CircIRAK3 sponges miR-3607 to facilitate breast cancer metastasis.

As a class of endogenous noncoding RNAs, circular RNAs (circRNAs) have been recently identified to regulate tumourigenesis and progression in multiple malignancies. However, the expression profiles and function of circRNAs in breast cancer metastasis are largely unknown. Here, we determined that the expression of a novel circRNA, which we named circIRAK3, was increased in metastatic breast cancer (BC) cells and predictive of BC recurrence. Gain-of-function and loss-of-function studies in BC cells demonstrated that circIRAK3 promoted cell migration, invasion and metastasis in vitro and in vivo but did not affect cell proliferation, colony formation or cell cycle progression.
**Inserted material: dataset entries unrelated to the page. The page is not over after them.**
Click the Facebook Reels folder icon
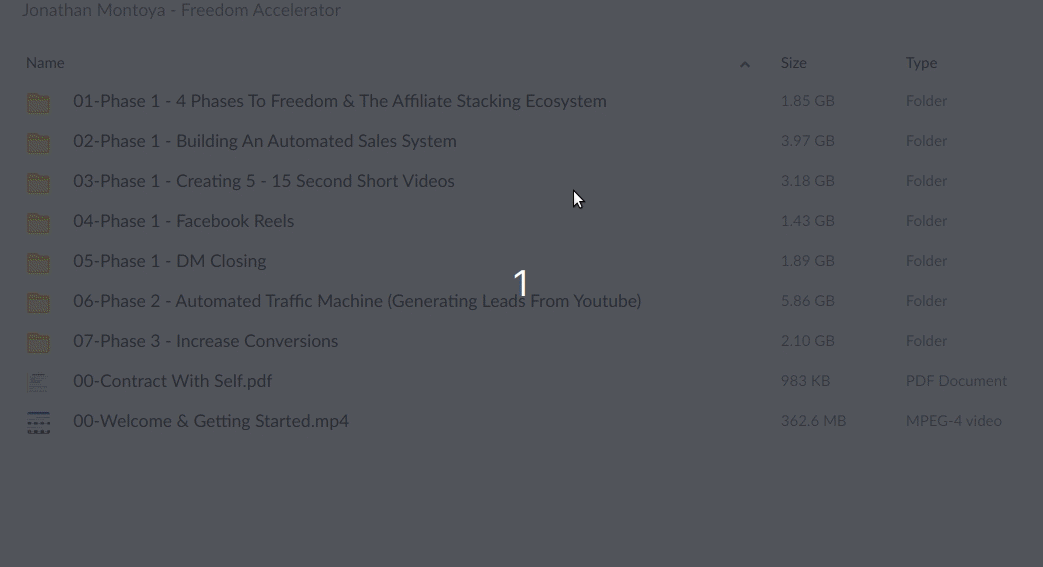pos(39,222)
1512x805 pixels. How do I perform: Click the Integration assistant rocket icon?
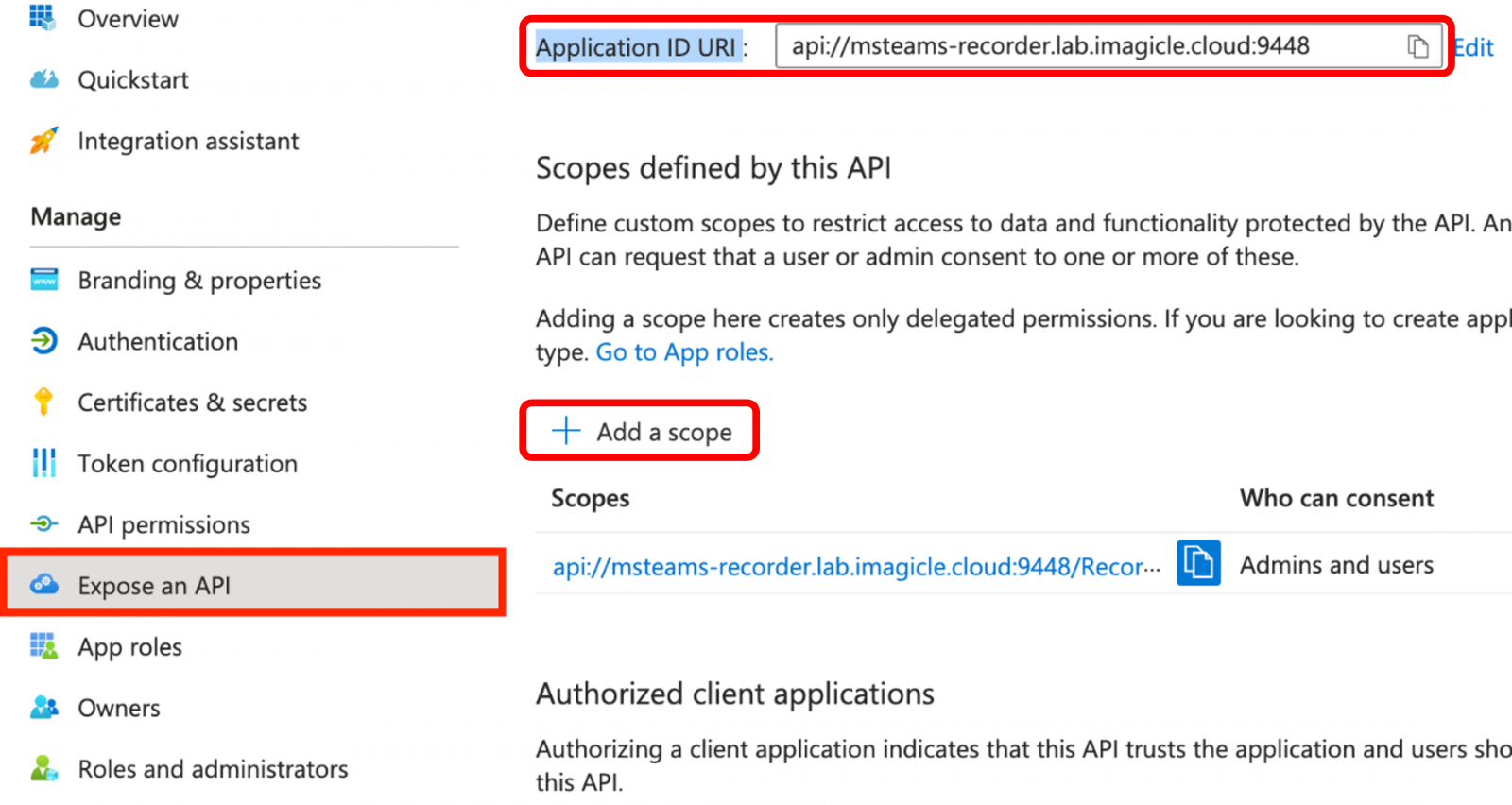tap(43, 141)
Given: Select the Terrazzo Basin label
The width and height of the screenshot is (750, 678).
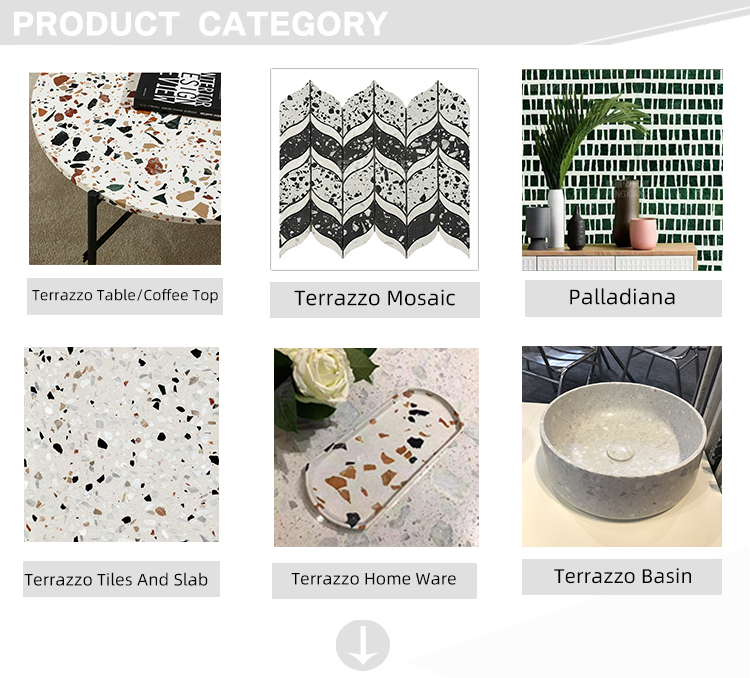Looking at the screenshot, I should [622, 577].
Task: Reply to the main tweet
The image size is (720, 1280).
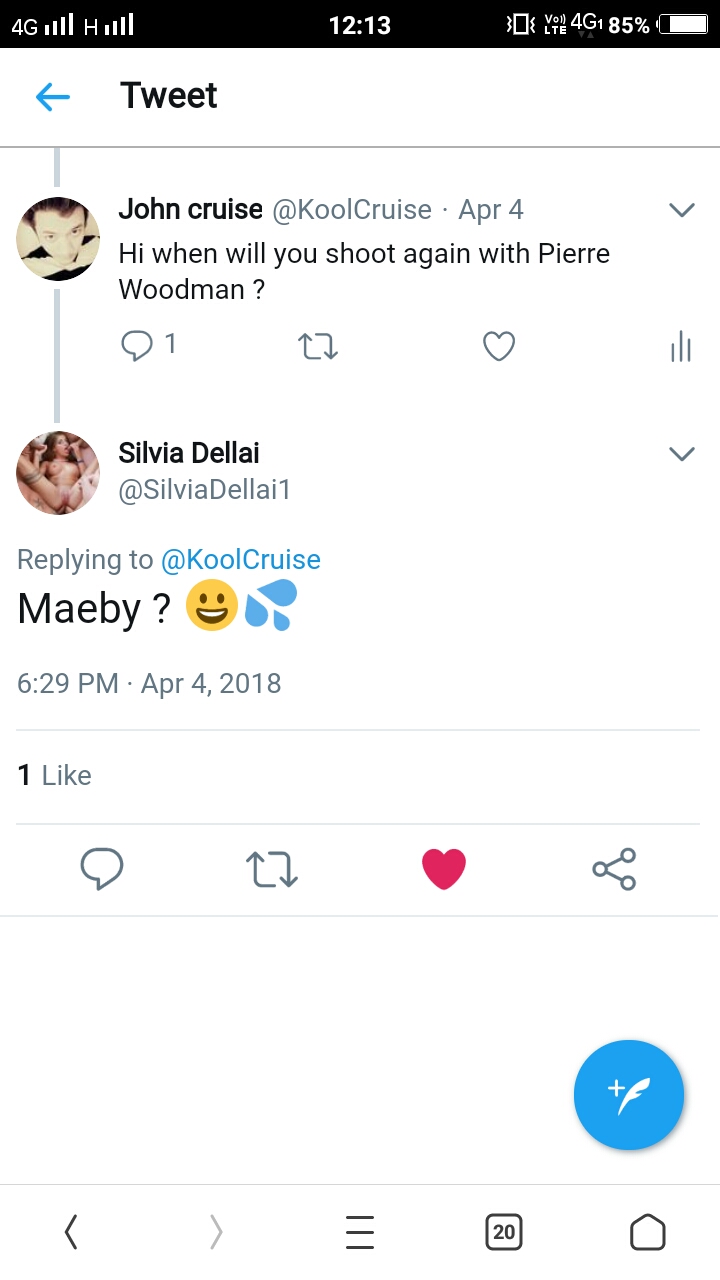Action: 102,869
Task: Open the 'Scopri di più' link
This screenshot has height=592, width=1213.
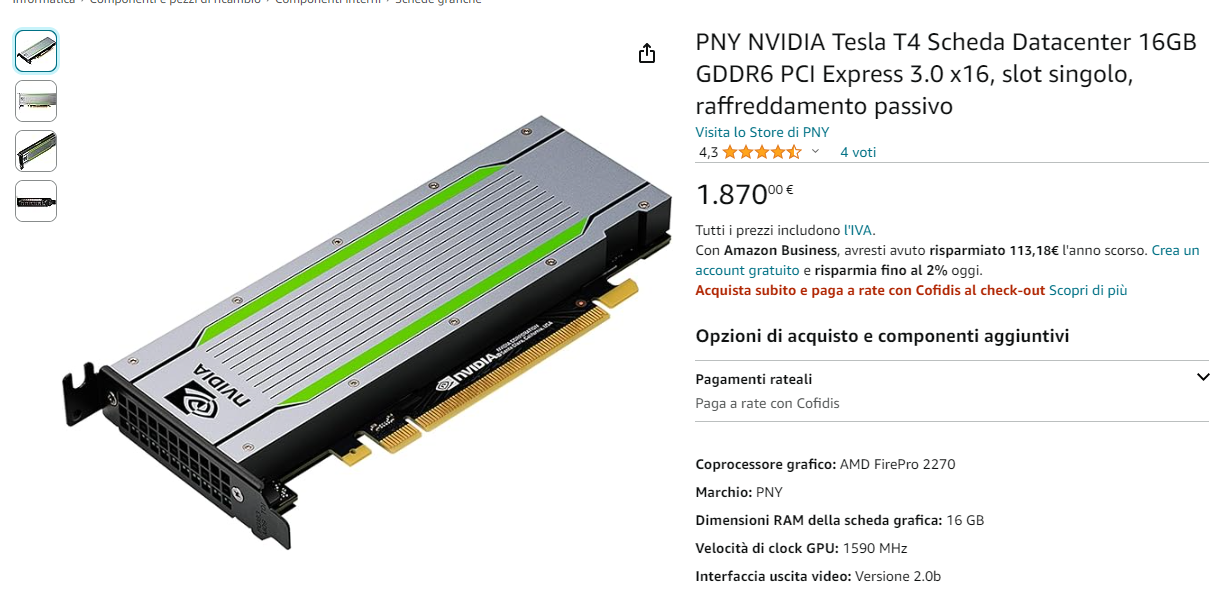Action: click(x=1088, y=290)
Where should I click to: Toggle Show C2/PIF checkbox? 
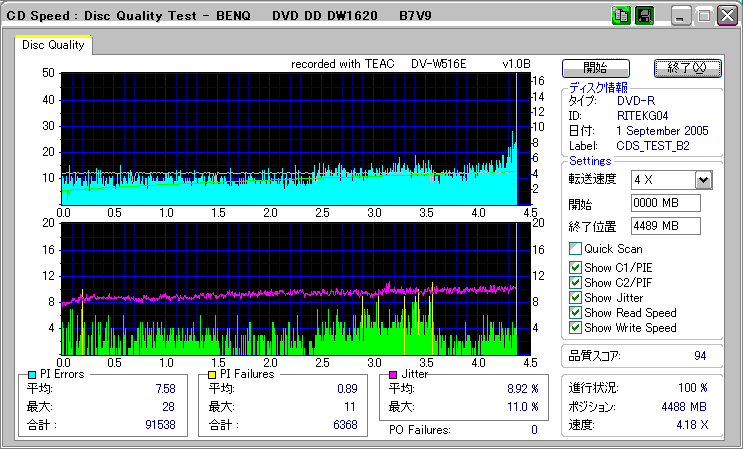click(575, 282)
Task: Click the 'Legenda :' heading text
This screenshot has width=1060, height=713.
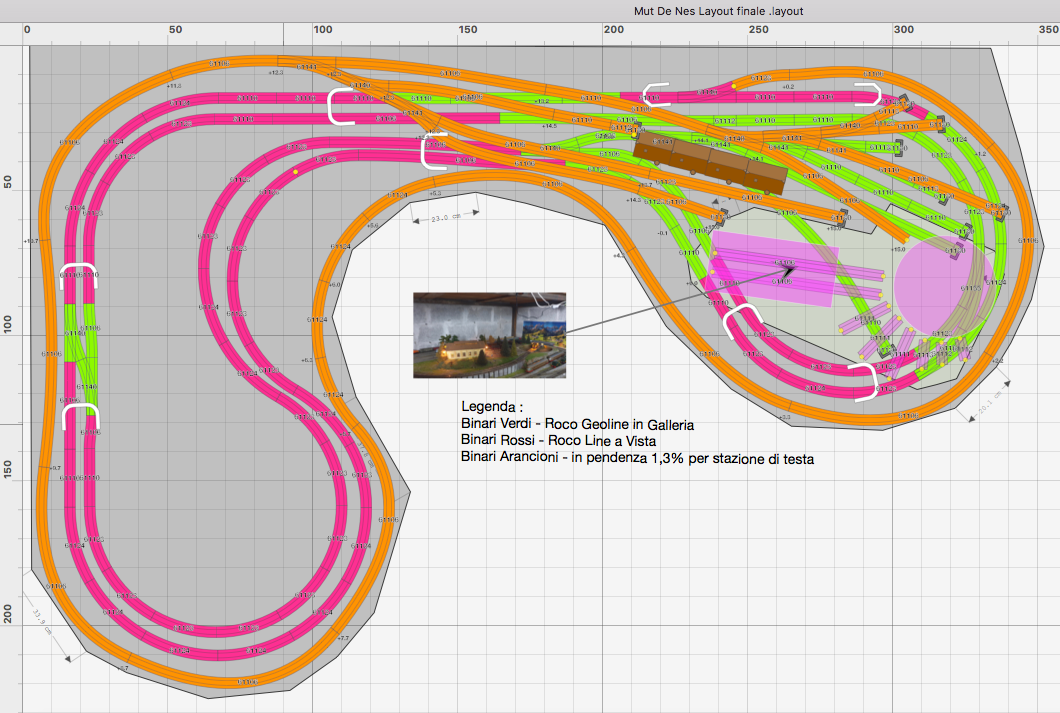Action: (492, 408)

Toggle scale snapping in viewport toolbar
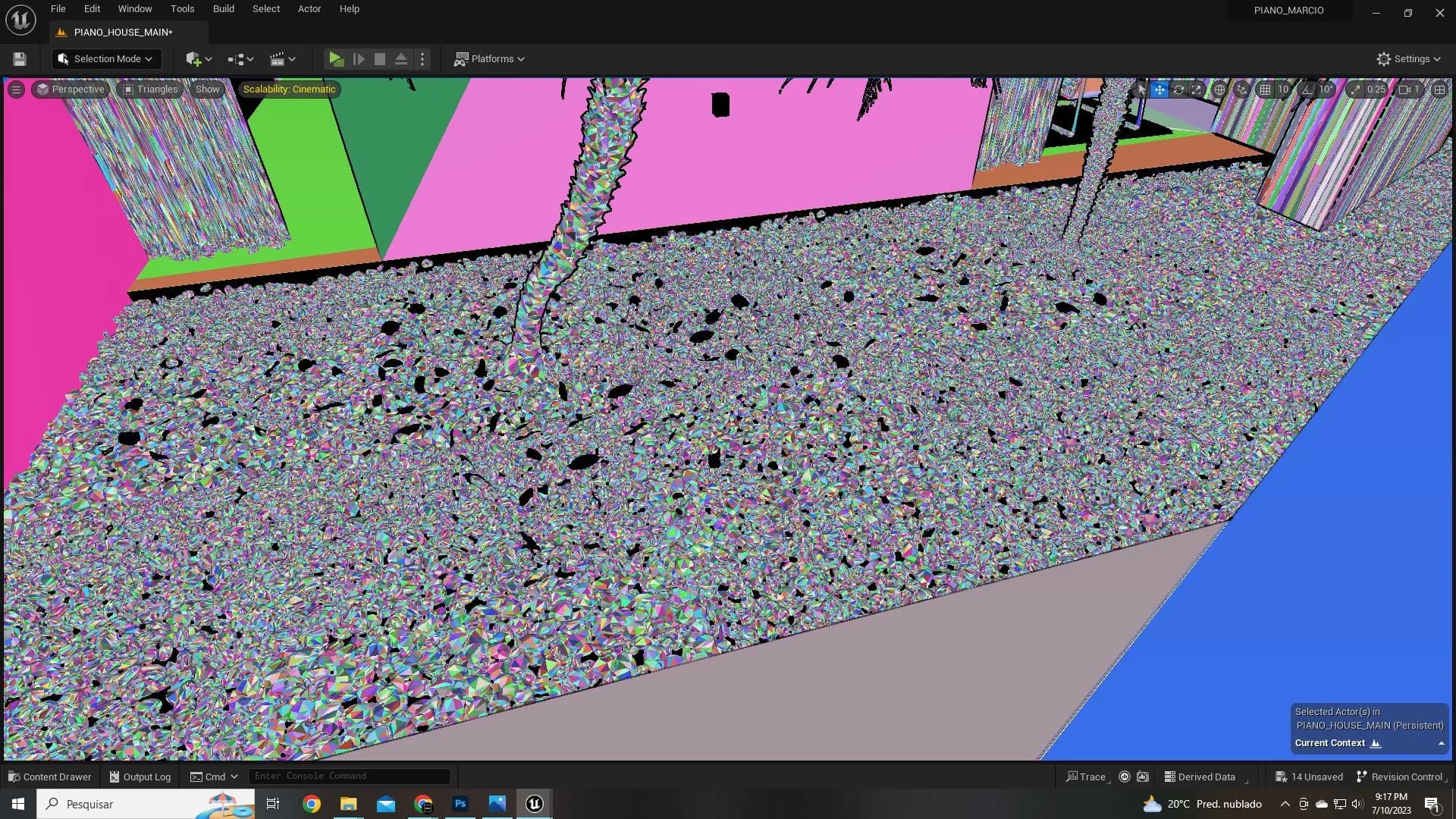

Using circIRAK3 in vivo precipitation and luciferase reporter assays, we identified miR-3607 as a circIRAK3-associated miRNA. Furthermore, RNA sequencing and bioinformatics analysis showed that forkhead box C1 (FOXC1), the target of miR-3607, was downregulated in circIRAK3-silenced cells and mediated circIRAK3-induced BC cell migration. Intriguingly, FOXC1 could, in turn, bind to the IRAK3 promoter, triggering a positive-feedback loop that perpetuated the circIRAK3/miR-3607/FOXC1 signaling axis. Collectively, our findings indicated that circIRAK3 may exert regulatory roles in BC metastasis and may be a potential target for metastatic BC therapy.